• Your goal: Copy out each line of the items below that contains the string "width".

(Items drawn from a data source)

= = = = = = =

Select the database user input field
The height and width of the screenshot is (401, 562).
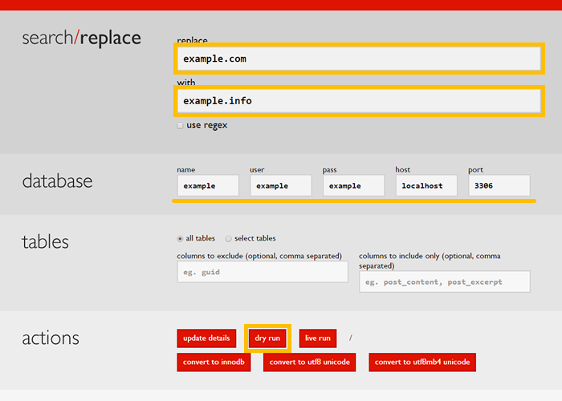tap(281, 185)
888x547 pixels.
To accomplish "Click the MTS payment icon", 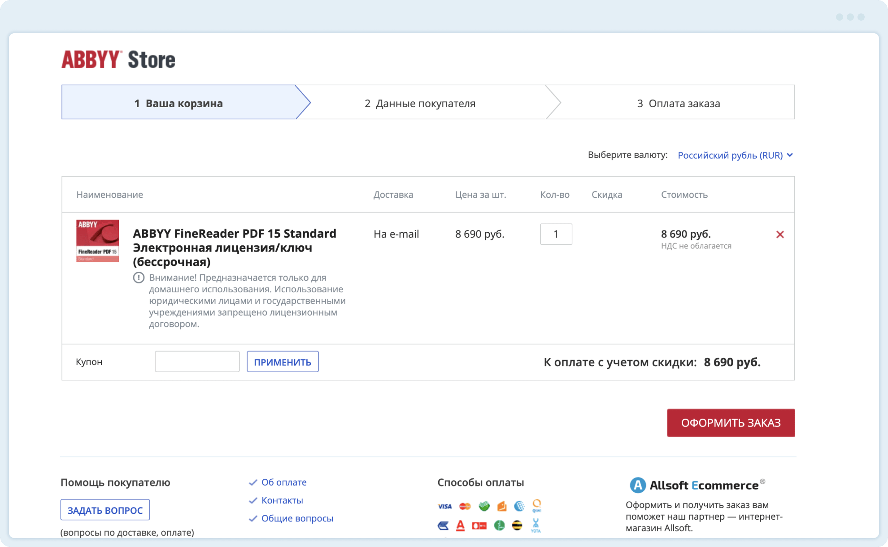I will (x=479, y=525).
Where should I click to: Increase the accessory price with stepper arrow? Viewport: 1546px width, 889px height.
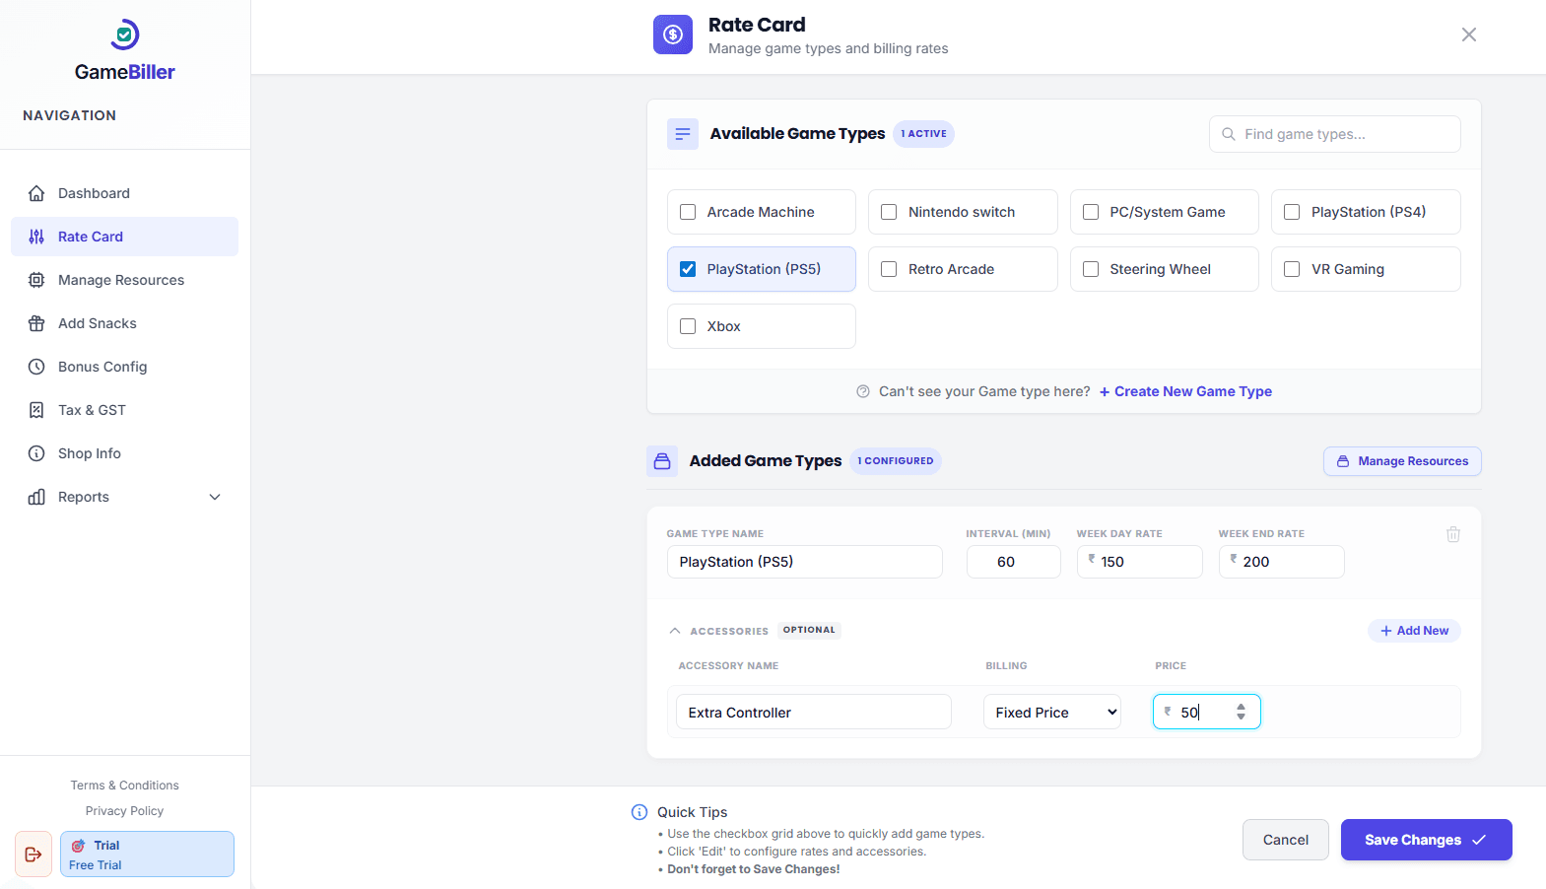point(1242,706)
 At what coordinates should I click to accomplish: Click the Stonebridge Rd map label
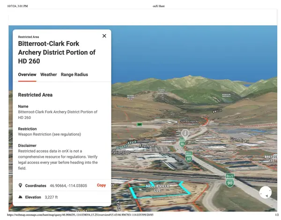[x=190, y=121]
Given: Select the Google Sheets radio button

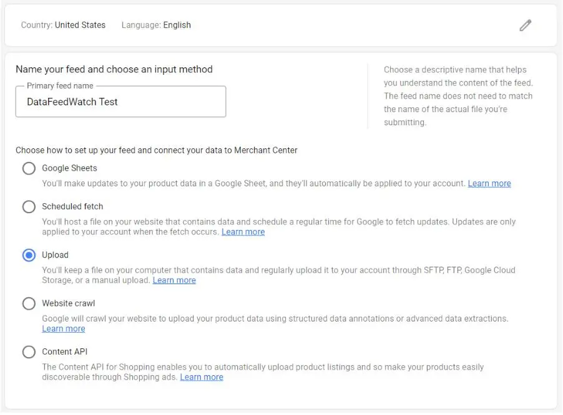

= = = = = = =

• Result:
The height and width of the screenshot is (401, 562).
Where should I click to: Increase the accessory price with stepper arrow? Viewport: 1546px width, 889px height.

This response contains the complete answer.